The Pollinator’s Corridor

reviewed by Vidya Tikku

Set in the Bronx of the 1970’s landlord fires, The Pollinator’s Corridor follows the lives of three teenage friends who attempt to convince wild bees and butterflies to cross the Bronx by planting ‘corridors’ of native flora throughout the industrial wasteland. Connecting fragmented forests, watersheds and city parks, our heroes restore biodiversity to the blighted ghetto by uniting marginalized communities and laying the foundations of ecological health in an age of crisis and decline.

The story is especially relevant today where a lack of environmental leaders in the political world catalyzes concerned and caring individuals and communities to take action in their own spheres of influence, making change where they can and when they can.
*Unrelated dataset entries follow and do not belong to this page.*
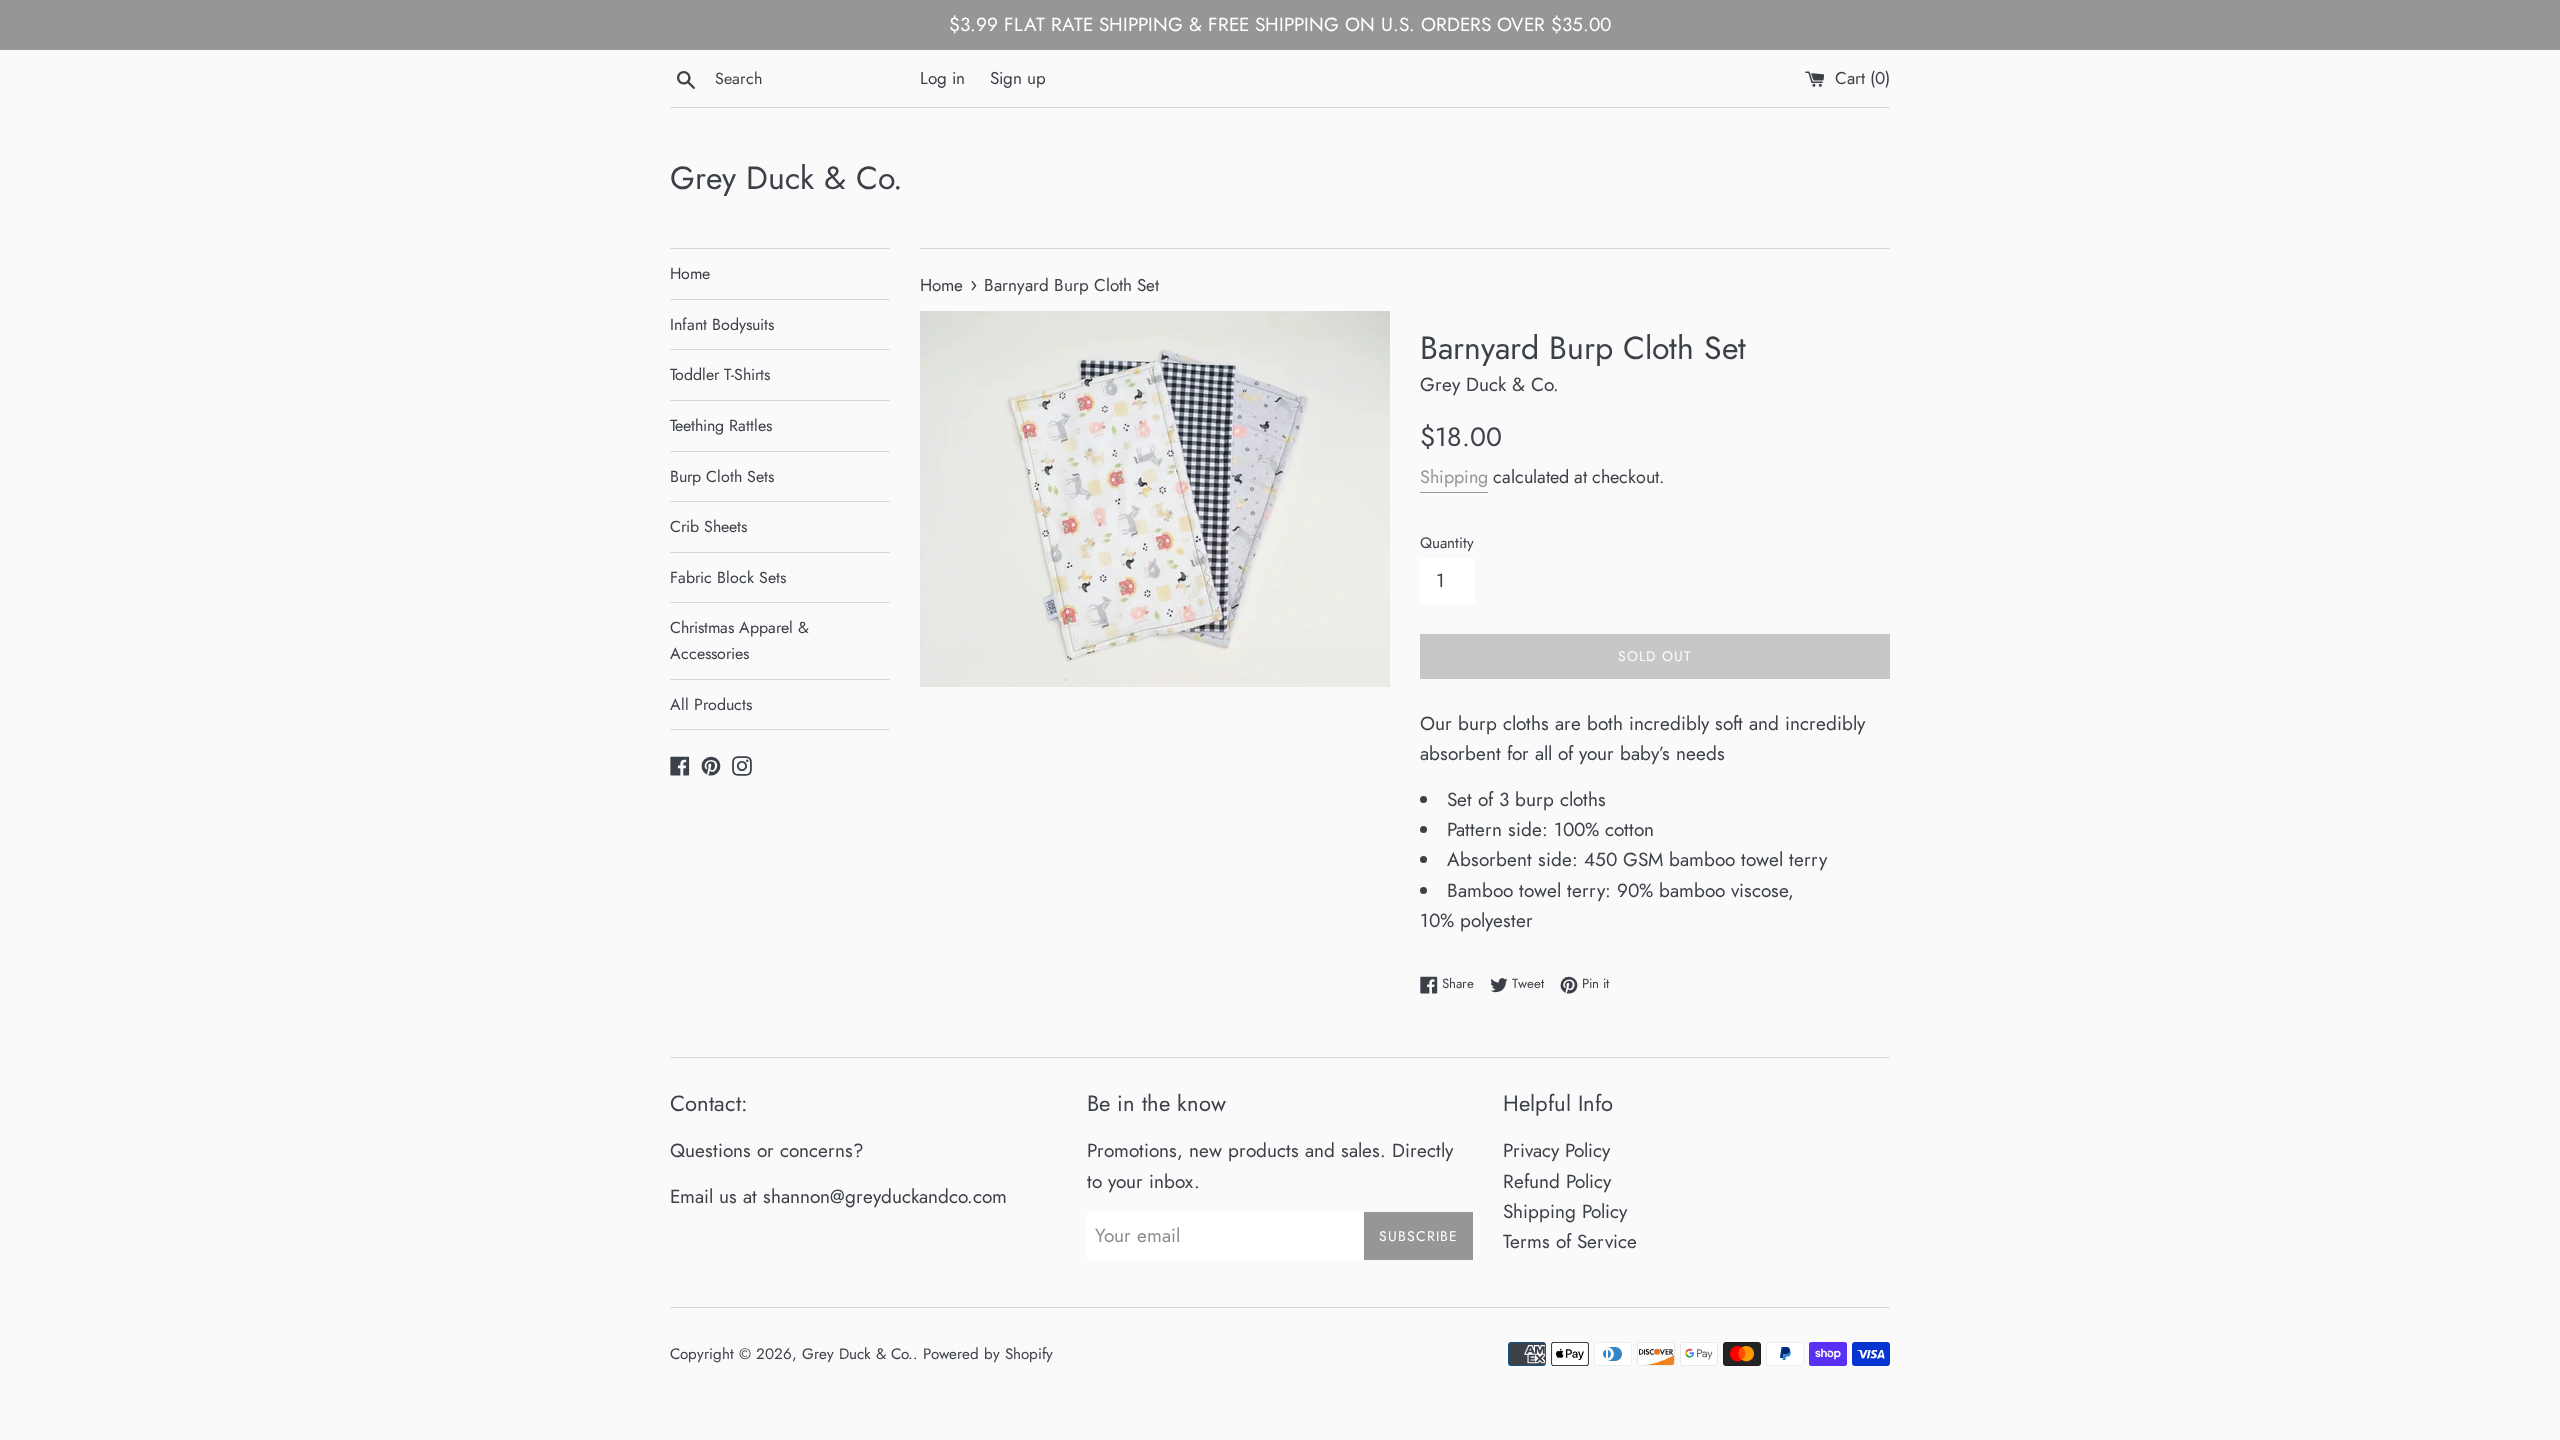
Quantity (1447, 543)
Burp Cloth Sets (722, 476)
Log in (942, 78)
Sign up (1018, 78)
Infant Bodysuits (722, 324)
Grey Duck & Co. (786, 178)
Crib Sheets (708, 526)
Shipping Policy (1565, 1211)
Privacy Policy (1556, 1150)
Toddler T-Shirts (720, 374)
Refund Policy (1557, 1181)
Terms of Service (1570, 1241)
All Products (711, 704)
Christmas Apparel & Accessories (739, 640)
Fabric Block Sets (728, 577)
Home (690, 273)
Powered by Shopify (988, 1354)
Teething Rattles (721, 425)
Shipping (1454, 477)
They reflect Birk’s mantra of resisting by action in your own work, refusing to stop the daily actions in your own life and finding inspiration in your creation, a pollinator’s greenway in this case.

This imagined greenway for the pollinators navigates a challenging urban landscape to create a new prototype that can be real in its ecological composi-tion. A unique combination of art and prose set against a rebellion against accepting the conventional and oft-described urban decay, Birk paints a hopeful and imaginative tool for urban design, rooted in science and biology.

The Pollinator’s Corridor captures the daily lives and aspirations of city residents who share the varying yet common thread of a vision for green urbanity — a vision that’s painted in their imaginations as an environ unabashedly urban yet used at a thrumming pace not just by its human inhabitants but by our pollinators. The book’s evocative illustrations capture the imagination of its characters that are working within their daily lives to paint that picture. Birk’s characters are representative of any or all of us – from the woman jumping into her local YMCA pool at the end of a tiring day to the artist looking for a yet bigger canvas, all looking for nooks and crannies, waterfronts and vacant lands, to plant the seeds that will welcome the pollinating communities into the city.